Patients aged 12-75 (SIROCCO and CALIMA) and 18-75 (ZONDA) years old were randomized to receive injections of 30 mg of Fasenra every 4 weeks, every 8 weeks, or placebo. Trial length was 28 weeks for ZONDA, 56 weeks for CALIMA, and 48 weeks for SIROCCO. Morning PEF was self-measured before taking asthma controller medication. Ambulatory lung function was measured as least 6 hours after the last dose of a rescue medication.

The Asthma Control Questionnaire 6 (ACQ-6) determined asthma symptoms during night-time awakening, morning awakening, activity limitation, shortness of breath and wheezing, and short-acting beta 2 antagonist use.

In all 3 trials, 30 mg of Fasenra caused a greater improvement in morning PEF within 24 hours of the first dose compared to placebo. From baseline to final week, PEF increased 16.46 L/min for SIROCCO, 15.27 L/min for CALIMA, and 28.52 L/min for ZOMNDA. Notably in the ZONDA trial, when oral corticosteroids were reduced significantly, lung function remained improved.

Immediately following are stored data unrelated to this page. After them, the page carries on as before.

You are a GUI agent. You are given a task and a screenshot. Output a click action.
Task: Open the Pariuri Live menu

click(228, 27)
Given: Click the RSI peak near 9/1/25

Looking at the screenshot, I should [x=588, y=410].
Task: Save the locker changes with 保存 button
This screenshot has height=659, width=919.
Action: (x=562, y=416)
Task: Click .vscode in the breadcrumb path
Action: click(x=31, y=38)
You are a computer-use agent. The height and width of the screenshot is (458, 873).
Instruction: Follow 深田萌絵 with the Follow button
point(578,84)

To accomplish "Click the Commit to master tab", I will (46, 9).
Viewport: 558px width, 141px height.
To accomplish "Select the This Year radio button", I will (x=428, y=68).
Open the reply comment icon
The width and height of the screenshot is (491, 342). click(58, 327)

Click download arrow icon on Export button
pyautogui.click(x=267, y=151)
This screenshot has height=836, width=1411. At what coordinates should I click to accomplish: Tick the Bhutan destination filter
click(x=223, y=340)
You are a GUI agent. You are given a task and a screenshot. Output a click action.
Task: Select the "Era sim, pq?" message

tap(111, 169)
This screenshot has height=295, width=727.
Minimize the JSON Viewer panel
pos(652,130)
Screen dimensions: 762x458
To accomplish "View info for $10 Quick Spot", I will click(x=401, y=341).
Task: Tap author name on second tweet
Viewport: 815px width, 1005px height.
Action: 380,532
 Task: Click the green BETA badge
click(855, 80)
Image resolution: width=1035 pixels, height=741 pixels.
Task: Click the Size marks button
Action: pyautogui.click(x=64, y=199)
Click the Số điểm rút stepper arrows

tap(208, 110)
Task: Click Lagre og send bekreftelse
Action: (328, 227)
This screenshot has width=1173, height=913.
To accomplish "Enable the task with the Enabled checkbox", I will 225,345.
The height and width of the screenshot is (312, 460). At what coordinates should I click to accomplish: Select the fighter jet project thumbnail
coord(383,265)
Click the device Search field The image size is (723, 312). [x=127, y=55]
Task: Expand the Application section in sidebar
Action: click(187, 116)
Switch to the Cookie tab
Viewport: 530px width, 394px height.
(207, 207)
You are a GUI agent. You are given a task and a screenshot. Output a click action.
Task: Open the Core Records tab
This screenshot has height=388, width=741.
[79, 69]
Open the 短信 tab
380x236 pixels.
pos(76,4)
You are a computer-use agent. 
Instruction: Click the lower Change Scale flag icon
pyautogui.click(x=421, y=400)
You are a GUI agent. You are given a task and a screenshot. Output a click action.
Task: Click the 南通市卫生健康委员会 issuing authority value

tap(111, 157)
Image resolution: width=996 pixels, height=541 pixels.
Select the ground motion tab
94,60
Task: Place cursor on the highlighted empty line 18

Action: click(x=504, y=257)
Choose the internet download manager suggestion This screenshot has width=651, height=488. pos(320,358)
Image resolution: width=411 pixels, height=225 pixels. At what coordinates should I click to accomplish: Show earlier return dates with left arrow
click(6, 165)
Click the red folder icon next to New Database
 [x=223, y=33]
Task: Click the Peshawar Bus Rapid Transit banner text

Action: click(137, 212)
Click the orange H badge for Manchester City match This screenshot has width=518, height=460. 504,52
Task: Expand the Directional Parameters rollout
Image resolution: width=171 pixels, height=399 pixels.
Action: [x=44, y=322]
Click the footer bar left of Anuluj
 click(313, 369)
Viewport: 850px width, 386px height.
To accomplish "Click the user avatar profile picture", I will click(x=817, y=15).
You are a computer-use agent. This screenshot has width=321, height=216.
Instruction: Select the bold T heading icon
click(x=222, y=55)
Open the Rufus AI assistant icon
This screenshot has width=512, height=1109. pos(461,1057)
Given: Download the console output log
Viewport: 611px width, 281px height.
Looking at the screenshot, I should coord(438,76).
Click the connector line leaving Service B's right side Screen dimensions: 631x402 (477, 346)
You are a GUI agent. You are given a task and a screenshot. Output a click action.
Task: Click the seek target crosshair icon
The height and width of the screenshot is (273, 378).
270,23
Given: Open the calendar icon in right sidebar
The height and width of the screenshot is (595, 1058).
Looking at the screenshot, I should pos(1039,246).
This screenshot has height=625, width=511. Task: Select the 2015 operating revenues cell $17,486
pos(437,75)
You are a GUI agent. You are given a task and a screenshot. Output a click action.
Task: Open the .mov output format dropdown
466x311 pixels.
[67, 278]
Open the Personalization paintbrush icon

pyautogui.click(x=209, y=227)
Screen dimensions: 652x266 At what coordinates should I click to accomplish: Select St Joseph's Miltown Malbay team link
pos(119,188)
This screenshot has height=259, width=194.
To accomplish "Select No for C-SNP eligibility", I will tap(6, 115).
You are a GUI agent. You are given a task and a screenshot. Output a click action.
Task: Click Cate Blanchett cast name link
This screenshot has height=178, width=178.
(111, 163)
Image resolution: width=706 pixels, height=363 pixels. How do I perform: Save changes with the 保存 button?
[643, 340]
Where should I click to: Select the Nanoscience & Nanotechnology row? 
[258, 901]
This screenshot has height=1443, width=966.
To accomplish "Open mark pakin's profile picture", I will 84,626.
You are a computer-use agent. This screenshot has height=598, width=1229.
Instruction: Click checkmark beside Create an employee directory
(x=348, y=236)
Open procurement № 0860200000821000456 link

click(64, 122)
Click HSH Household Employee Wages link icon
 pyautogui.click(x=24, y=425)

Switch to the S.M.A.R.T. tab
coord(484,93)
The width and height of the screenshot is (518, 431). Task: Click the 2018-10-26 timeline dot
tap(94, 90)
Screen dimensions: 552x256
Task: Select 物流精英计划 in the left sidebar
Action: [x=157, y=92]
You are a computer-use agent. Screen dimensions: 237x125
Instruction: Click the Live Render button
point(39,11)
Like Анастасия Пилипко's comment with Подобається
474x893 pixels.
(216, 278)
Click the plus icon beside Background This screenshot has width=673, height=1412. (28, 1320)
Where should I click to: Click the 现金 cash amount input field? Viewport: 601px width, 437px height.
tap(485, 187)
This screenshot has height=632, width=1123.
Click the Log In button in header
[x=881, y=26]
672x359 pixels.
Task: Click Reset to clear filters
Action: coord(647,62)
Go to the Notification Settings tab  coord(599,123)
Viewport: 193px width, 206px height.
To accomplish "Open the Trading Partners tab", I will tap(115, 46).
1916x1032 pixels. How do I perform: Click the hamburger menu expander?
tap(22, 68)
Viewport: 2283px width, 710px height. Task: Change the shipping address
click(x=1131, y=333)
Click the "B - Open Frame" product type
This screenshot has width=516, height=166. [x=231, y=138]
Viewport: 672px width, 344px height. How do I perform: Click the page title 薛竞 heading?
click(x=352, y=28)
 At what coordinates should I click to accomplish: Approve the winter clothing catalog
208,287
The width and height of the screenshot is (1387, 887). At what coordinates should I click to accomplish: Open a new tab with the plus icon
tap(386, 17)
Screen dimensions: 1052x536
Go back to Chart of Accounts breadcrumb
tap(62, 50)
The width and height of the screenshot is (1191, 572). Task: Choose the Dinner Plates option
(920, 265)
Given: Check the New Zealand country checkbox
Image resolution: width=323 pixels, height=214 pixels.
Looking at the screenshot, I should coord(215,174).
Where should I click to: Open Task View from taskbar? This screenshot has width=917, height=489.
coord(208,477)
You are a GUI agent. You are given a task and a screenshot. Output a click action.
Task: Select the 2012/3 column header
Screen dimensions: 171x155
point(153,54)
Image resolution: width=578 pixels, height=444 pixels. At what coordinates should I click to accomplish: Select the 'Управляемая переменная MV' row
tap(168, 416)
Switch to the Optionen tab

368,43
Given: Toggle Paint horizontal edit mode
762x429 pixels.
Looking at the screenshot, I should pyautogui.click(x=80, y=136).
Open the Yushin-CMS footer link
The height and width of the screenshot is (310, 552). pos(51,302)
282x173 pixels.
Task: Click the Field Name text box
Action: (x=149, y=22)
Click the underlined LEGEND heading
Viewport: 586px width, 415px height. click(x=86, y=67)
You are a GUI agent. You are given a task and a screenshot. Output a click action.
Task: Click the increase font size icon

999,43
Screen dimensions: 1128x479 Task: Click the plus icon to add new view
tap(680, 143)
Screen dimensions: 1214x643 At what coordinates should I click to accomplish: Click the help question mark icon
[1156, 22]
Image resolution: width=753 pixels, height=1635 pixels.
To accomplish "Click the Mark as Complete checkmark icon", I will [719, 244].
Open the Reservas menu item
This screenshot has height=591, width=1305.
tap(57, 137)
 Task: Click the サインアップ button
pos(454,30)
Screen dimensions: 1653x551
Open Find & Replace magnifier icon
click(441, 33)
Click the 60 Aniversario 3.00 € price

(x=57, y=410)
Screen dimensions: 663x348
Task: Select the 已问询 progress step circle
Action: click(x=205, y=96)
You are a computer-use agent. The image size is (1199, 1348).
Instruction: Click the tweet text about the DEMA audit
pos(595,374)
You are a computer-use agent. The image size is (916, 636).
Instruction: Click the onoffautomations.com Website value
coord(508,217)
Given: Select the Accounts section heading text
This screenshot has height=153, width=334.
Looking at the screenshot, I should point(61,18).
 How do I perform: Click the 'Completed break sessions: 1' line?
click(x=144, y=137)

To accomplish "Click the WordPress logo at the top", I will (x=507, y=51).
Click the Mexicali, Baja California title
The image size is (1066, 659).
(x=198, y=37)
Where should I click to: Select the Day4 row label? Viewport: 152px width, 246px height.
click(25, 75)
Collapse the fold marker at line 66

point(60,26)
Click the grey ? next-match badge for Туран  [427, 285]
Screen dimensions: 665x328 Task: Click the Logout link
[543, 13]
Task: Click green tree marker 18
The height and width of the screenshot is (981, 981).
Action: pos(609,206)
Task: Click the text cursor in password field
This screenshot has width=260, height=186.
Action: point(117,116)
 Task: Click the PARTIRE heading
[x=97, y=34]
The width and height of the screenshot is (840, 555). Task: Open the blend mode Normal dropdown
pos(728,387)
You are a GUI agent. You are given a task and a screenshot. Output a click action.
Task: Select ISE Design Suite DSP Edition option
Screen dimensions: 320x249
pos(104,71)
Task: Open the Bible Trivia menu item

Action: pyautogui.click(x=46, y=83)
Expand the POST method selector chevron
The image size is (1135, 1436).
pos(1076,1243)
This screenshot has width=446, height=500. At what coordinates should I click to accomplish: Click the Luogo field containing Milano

“This data is important because physicians and patients wants to know how quickly they will respond to or feel a difference when starting the drug,” said lead investigator Geoffrey Chupp, MD, Professor of Pulmonary Medicine and Director of Yale Center for Asthma and Airways Disease. “To date, no other biologic has shown this rapid response.”

The study, “Rapid Onset of Effect of Benralizumab on Morning Peak Expiratory Flow in Severe Uncontrolled Asthma," was published online in the Annals of Allergy, Asthma and Immunology.